Passage fourni:
──────

Autant d'accusations qui ne sont pas fondées. En 2022, le musée Guimet a en effet entamé un vaste chantier de modernisation de ses salles. Outre améliorer la mise en valeur et la médiation des chefs-d'œuvre de la collection, ce chantier, toujours en cours, ambitionne de rendre plus lisibles et plus compréhensibles les collections, notamment auprès des jeunes visiteurs venus du monde entier. Porté par les équipes scientifiques et pédagogiques du musée, il consiste à mettre en lumière, au-delà des zones géographiques, des aires culturelles (le Monde himalayen, le Gandhara, le Champa…) qui ont façonné les arts asiatiques, en prenant soin de les contextualiser. C'est dans cet esprit que le musée Guimet a inauguré, en 2024, ses salles rénovées dédiées à l'art du Tibet et du Népal, en les renommant « Monde himalayen ». Un choix strictement scientifique, dans lequel certains voudraient voir la marque de pressions exercées par Pékin.

──────

Travail à faire:
Prolongez le passage sur la rénovation des salles du musée Guimet en reprenant juste après sa dernière phrase. Les entrées qui suivent ne sont pas nécessaires.

──────

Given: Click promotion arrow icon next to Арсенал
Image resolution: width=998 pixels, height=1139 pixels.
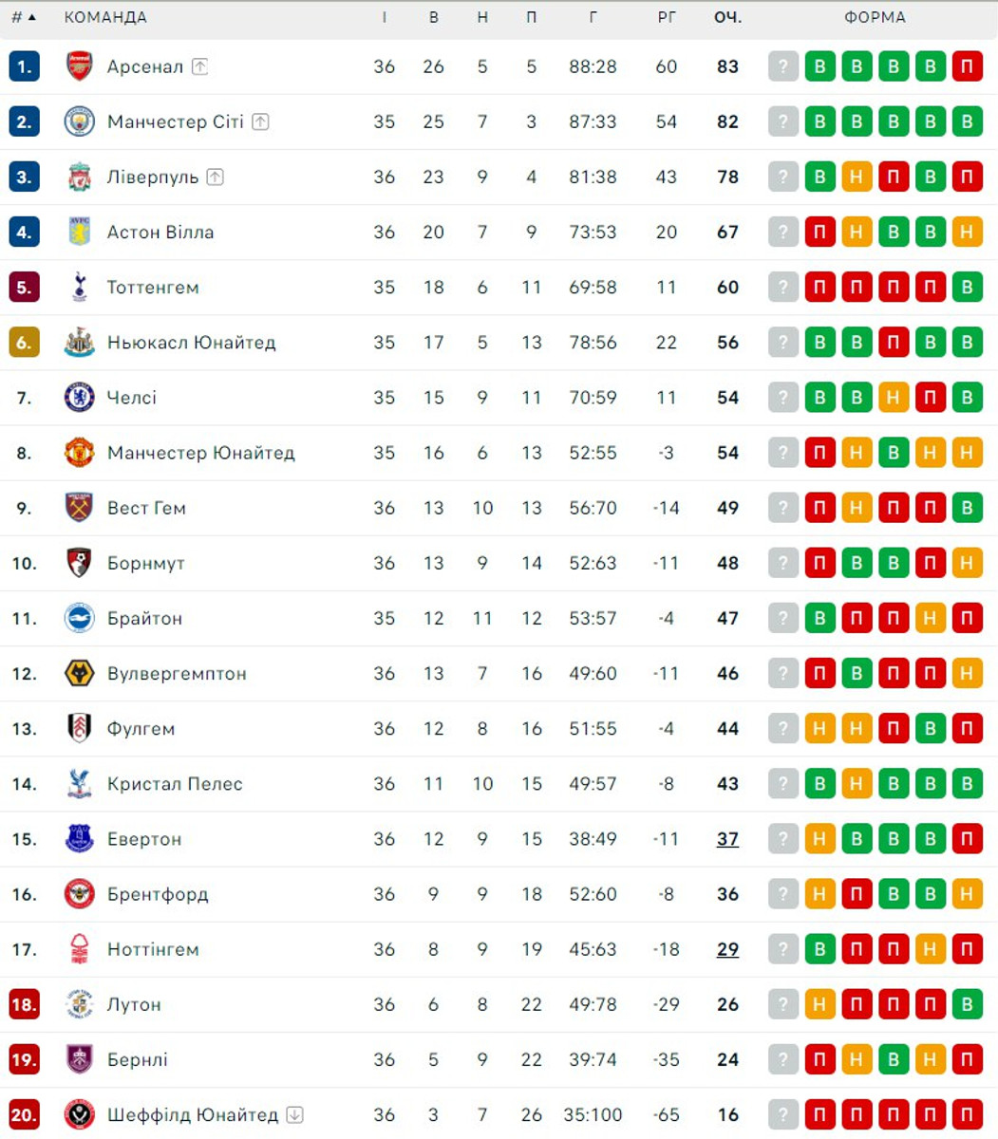Looking at the screenshot, I should 199,66.
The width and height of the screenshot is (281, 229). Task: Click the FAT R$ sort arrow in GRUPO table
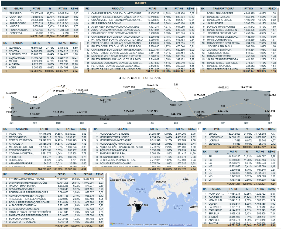click(x=30, y=11)
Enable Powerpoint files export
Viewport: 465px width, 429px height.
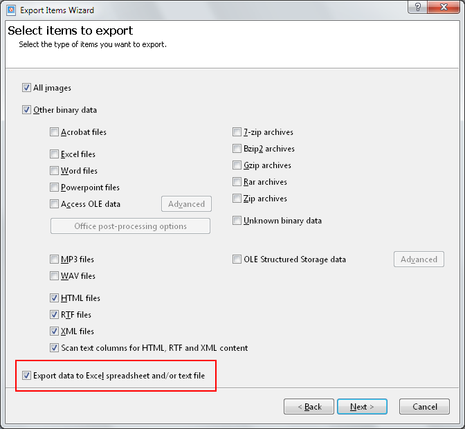[55, 188]
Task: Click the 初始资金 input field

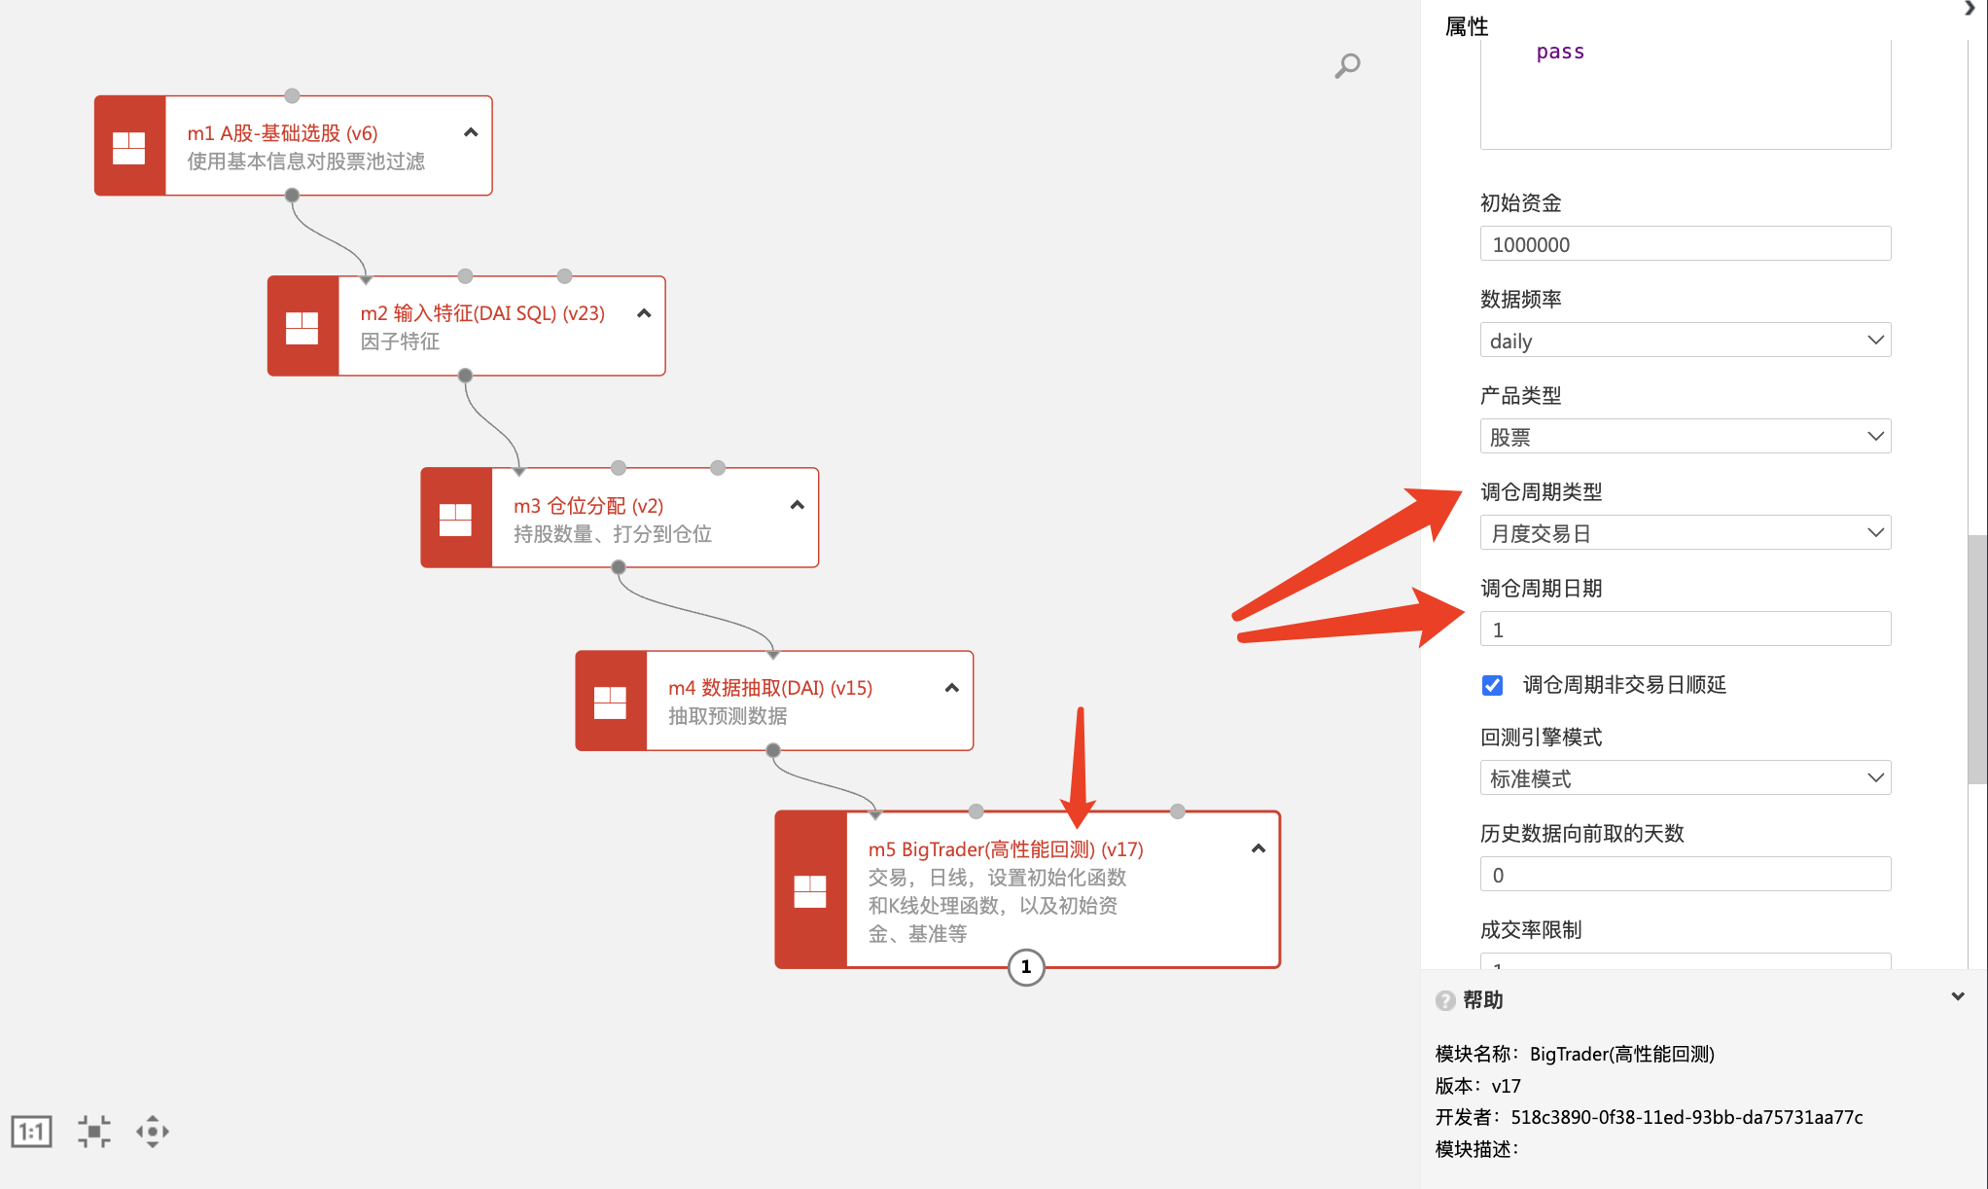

──────

Résultat obtenu:
Indépendance scientifique
S'il est vrai que les musées ne sont jamais à l'abri de pressions politiques extérieures, y compris, parfois, de gouvernements étrangers, ces pressions plus ou moins subtiles peuvent également émaner de groupes qui voient dans l'institution culturelle la possibilité de médiatiser leurs revendications. Face à cela, le musée Guimet réaffirme son indépendance scientifique. C'est le cas ici : le musée national des arts asiatiques n'a cédé ni à la pression ni à la censure, ni même à leur corolaire, l'autocensure. En choisissant de parler de « Monde himalayen », il reprend une terminologie largement admise par les historiens des arts asiatiques depuis de nombreuses décennies, et qui est employée par de prestigieuses institutions, à l'instar du British Museum et du Victoria and Albert Museum à Londres, du Metropolitan Museum of Art et du Rubin Museum of Art à New York, du Smithsonian Museum à Washington et du San Francisco Asian Art Museum, ou encore de l'Inalco (Institut national des langues et civilisations orientales) à Paris, où les études tibétaines relèvent du département « Asie du Sud Himalaya ».
Le patrimoine d'une civilisation ne s'arrête pas aux frontières politiques, actuelles ou anciennes d'un pays.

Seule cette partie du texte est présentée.